In this article, we provided examples of the systemic impacts of the pandemic on the lives of precarious migrants—not just in the workplace, but also in their personal lives, affecting their financial situation, health, homes and family relationships. We also saw how migratory uncertainty is producing frames of anxiety that, in the medium and long term, will have tangible effects on the mental and physical health of asylum seekers. Attention must be paid to these projections in order to assess how specific health and social programs will be able to to attenuate these effects.

Many asylum seekers and other precarious migrants understand their own social value based on their engagement with their work and their awareness of their social importance. This awareness requires a great deal of resilience—both in the workplace, dealing with precarious labour conditions and the risk of contracting the virus, and in their personal lives at home with their families. In addition to their disadvantaged situations, they have to cope with social distancing, solitude, isolation, fear of the virus and a lack of social networks—that are crucial for social integration—internal tensions and conflicts among family members, and a gradual decline in the conditions that are required to maintain good mental health.

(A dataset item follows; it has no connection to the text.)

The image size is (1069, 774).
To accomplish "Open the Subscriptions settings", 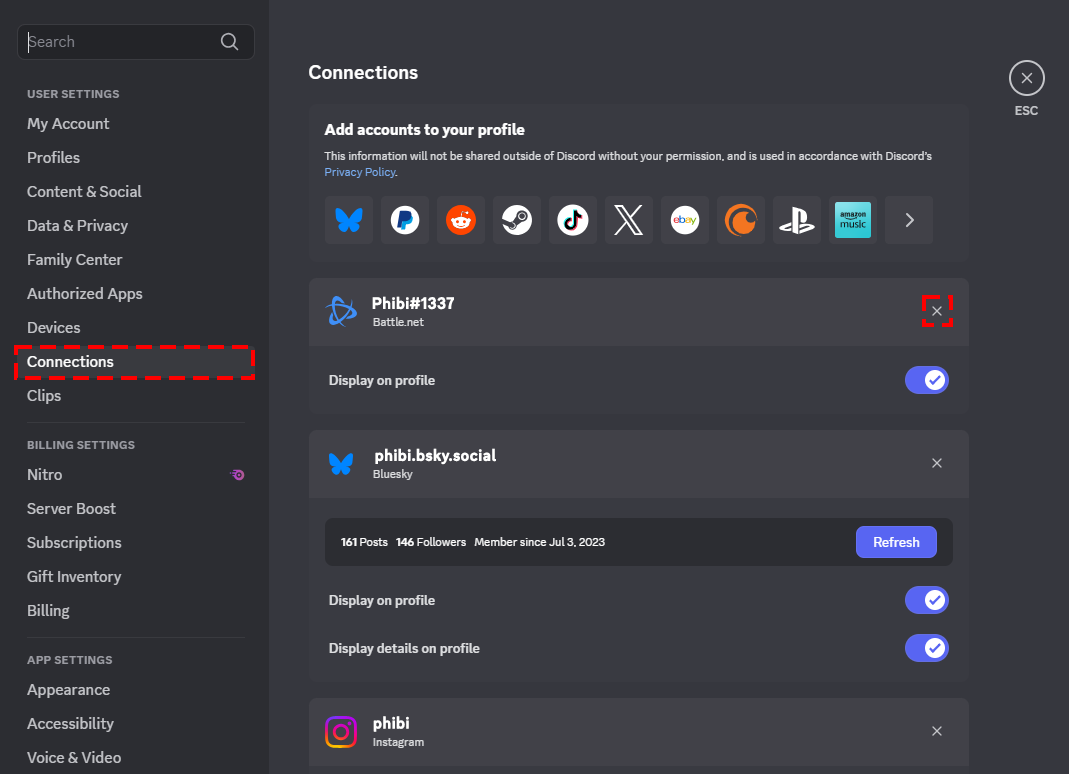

Although some asylum seekers and precarious migrants working in the health and warehouse sectors saw improvements in terms of salary increases and bonuses, their general working conditions remain exceedingly precarious—maybe even more so than before the pandemic (having to work at several places, non-unionized work, no benefits, through agencies, night shifts, temporary, part-time, etc.). Although the pandemic created upheaval in the labour market, it did not result in any general improvement in the working conditions of migrants surviving in precarious jobs.

In this article we showed how individual resilience became social resilience, which led in turn to resistance and political dissent, as immigrant and migrant defense organization became part of a legitimate social movement. It is important that these voices are heeded by the governments of Québec and Canada.

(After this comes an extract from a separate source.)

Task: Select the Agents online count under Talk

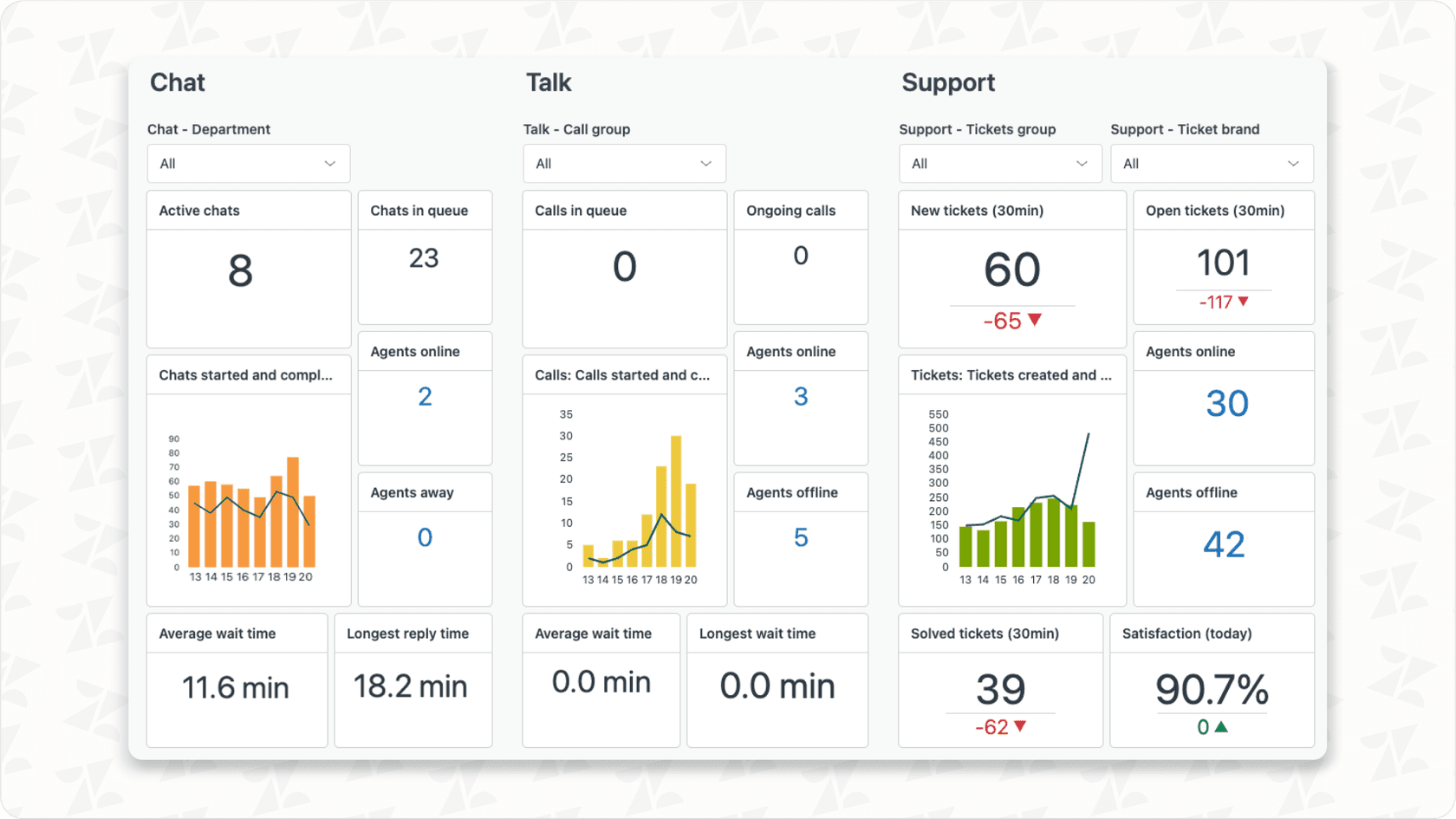Action: (799, 396)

Some of the measures that were introduced during the pandemic were actually beneficial for precarious migrants; we need to think about how to maintain and improve these measures. There is no doubt that CERB provided significant support, but many precarious migrant groups either could not access the benefit or had to deal with specific obstacles to obtain it. The federal government needs to commit to working with community and immigrant organizations in order to understand and put an end to this exclusion. Although provincial efforts to improve access to health guidelines, COVID testing and universal treatment were commendable, these measures need greater stability and structure to ensure they serve migrant communities all the time, not just during a pandemic.